### Task directions:
Look through the records below for the line with "Switch to the ConfigurationManager tab" and the line with "The image size is (928, 772).", then return those lines and all lines between, exactly.

*** Opening of Dataset records ***

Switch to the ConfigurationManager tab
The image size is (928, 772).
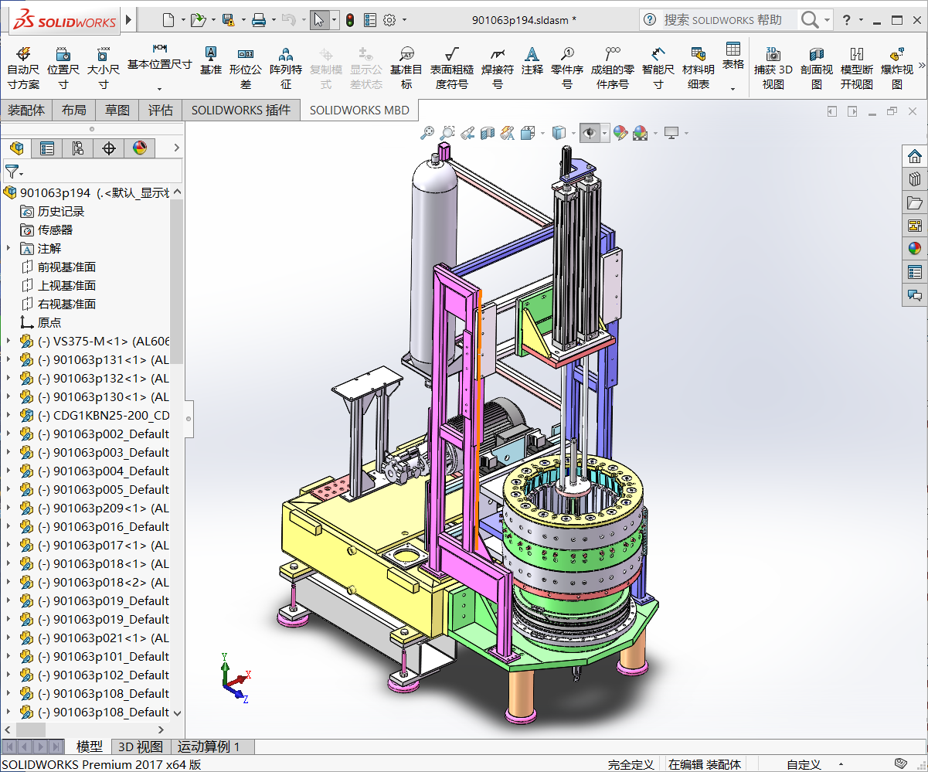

*** Close of Dataset records ***
*** Opening of Dataset records ***

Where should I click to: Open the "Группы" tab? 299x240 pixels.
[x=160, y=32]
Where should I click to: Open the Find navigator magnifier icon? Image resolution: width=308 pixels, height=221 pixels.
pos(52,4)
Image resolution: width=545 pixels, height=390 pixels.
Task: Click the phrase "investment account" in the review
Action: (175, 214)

*** Close of Dataset records ***
*** Opening of Dataset records ***

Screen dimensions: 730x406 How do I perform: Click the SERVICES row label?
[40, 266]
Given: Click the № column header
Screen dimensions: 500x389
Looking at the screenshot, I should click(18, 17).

*** Close of Dataset records ***

### Exercise output:
Switch to the ConfigurationManager tab
The image size is (928, 772).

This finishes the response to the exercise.